▸ Exercise requirements: Reproduce every one of the rows below word for word, leaving out the pictures.
^^^^^^^^
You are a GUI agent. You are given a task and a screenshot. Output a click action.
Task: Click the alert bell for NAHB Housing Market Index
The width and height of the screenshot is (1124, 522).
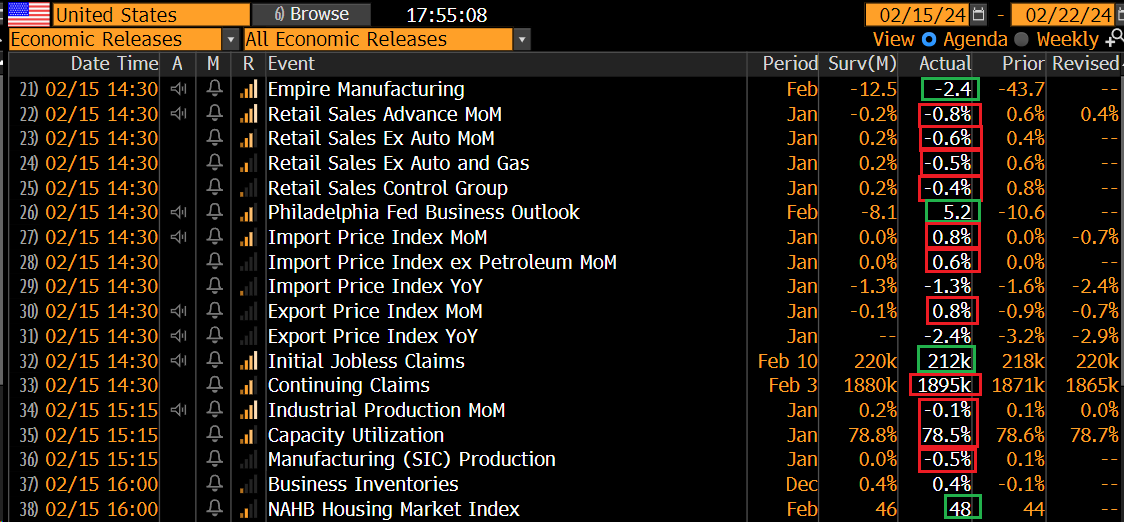tap(214, 509)
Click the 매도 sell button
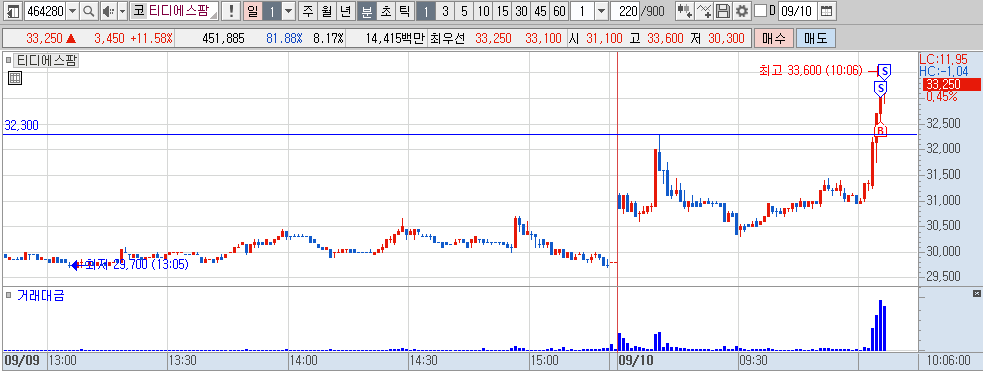 pyautogui.click(x=816, y=38)
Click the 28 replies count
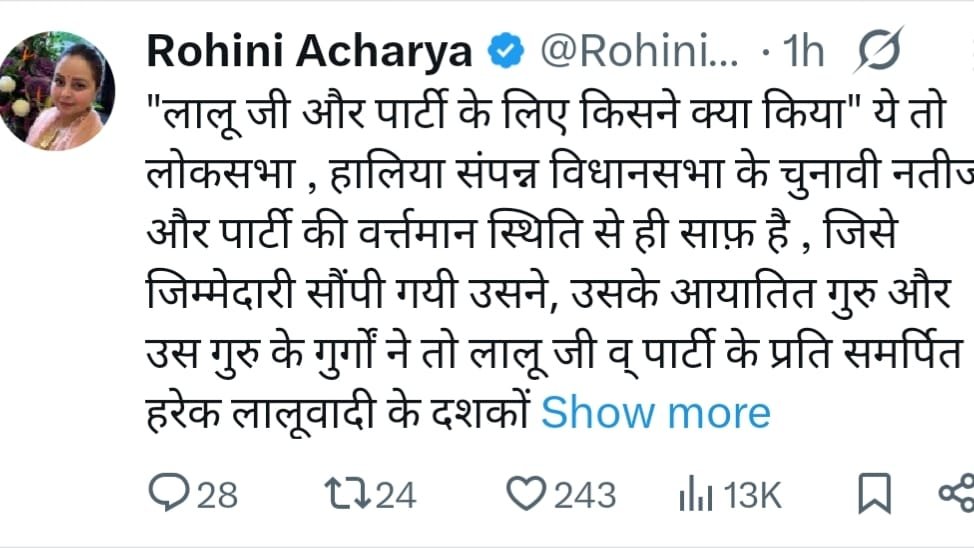 click(x=217, y=494)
^^^^^^^^
▸ Exercise solution:
You are a GUI agent. You are given a task and a screenshot. Output a click action.
Task: Click the alert bell for NAHB Housing Market Index
The width and height of the screenshot is (1124, 522).
tap(214, 509)
Click the 매도 sell button
 pyautogui.click(x=816, y=38)
Click the 28 replies count
 click(x=217, y=494)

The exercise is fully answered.